Source excerpt:
Web-scraping with requests-html behinde proxy/vpn

Hi,
I have built a web-scraper to scrape data from JavaScript filled fields and tables. I used requests-html for this because it was much faster than using selenium/headless chrome and it still had support for rendering JavaScript data.

Now I want to put it behind some kind of proxy/vpn. I would prefer a socks5 kind of setup thinking this would be faster, but I honestly have no idea how I would set this up.

My code to get the rendered html looks like this at the moment…

def scrape(URL):
     from requests_html import HTMLSession
     session = HTMLSession()
     resp = session.get(URL)
     wait = resp.html.render(timeout=30)
     session.close()
     return resp.html.html 

I post here hoping someone has experience with this kind of thing and can point me in the right direction from here. Even though you don’t have experience a qualified guess might be good as well.

If you’re using a VPN, you should not need to do anything other than connect to it, all the traffic on the computer/server where the script is running will be routed through the VPN tunnel.

If you’re using a proxy, you should just need to add a dictionary containing the address and type of proxy.

Stored data:

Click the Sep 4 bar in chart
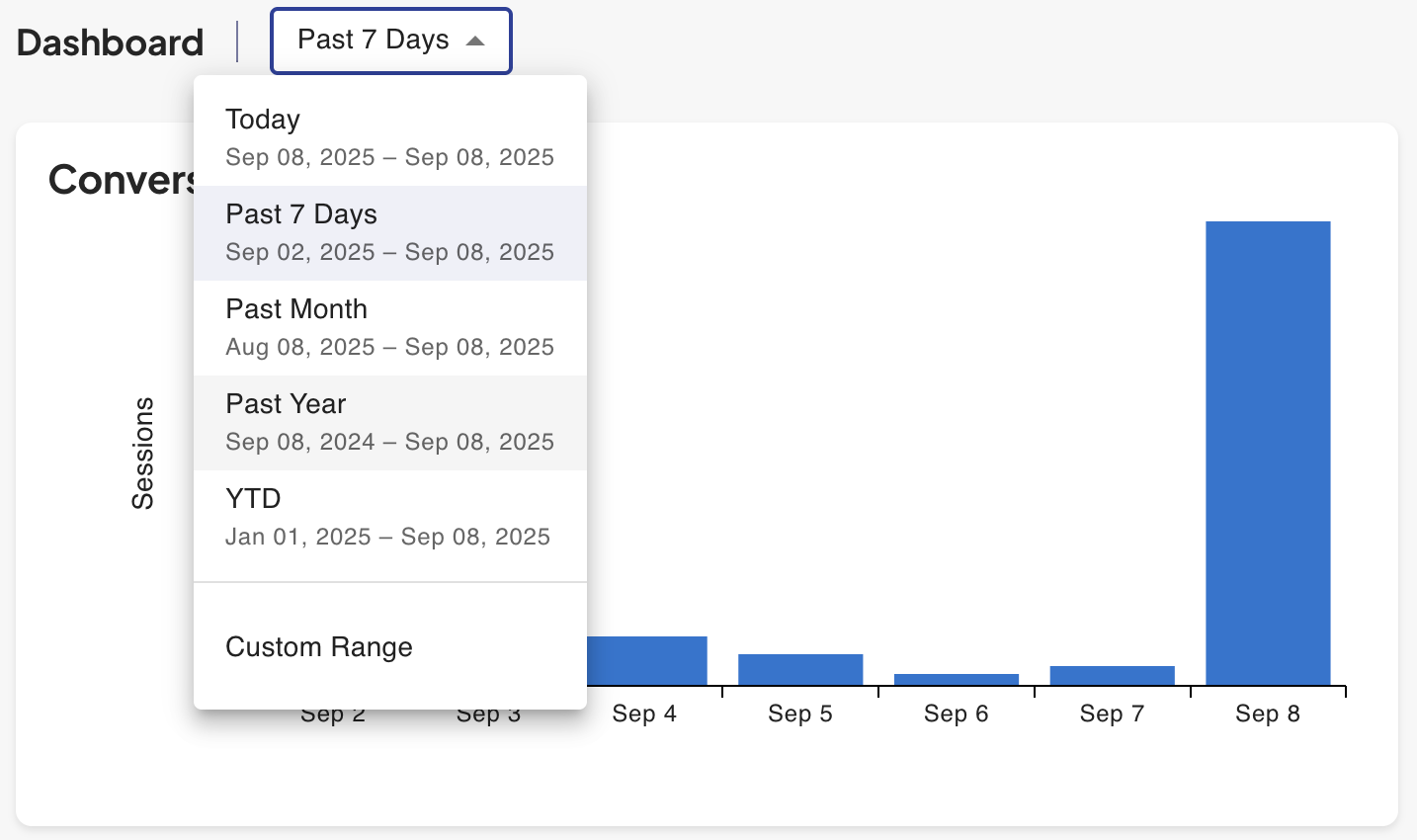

Request 1: In the forum thread about scraping through a proxy, what two reasons does the poster give for choosing requests-html over selenium/headless chrome?
Request 2: Extend the forum thread about scraping through a proxy, picking up right after its final sentence.

Result 1: It was much faster, and it still supported rendering JavaScript data.

Result 2:
from requests_html import HTMLSession
def scrape(URL):
     my_proxy = {"sock5": "socks5://username:password@address:port/"}
     session = HTMLSession()
     resp = session.get(URL, proxies=my_proxy)
     wait = resp.html.render(timeout=30)
     session.close()
     return resp.html.html

^(session = HTMLSession(browser_args=[“–proxy-server=)^(64.227.34.111:3128)^(”]))

^^That works but does not support authenticated proxy :frowning:

So my solution will be a VirtualMachine with a VPN installed.

VPN is the solution for now. But the goal is having a proxy dict like your example.
Well my consern here is that the ‘render()’ method use internet access so only the ‘get()’ method will use the proxy.

How would i test this?

I don’t know if that issue has been fixed/resolved but there seems to be a solution on requests-html’s github page.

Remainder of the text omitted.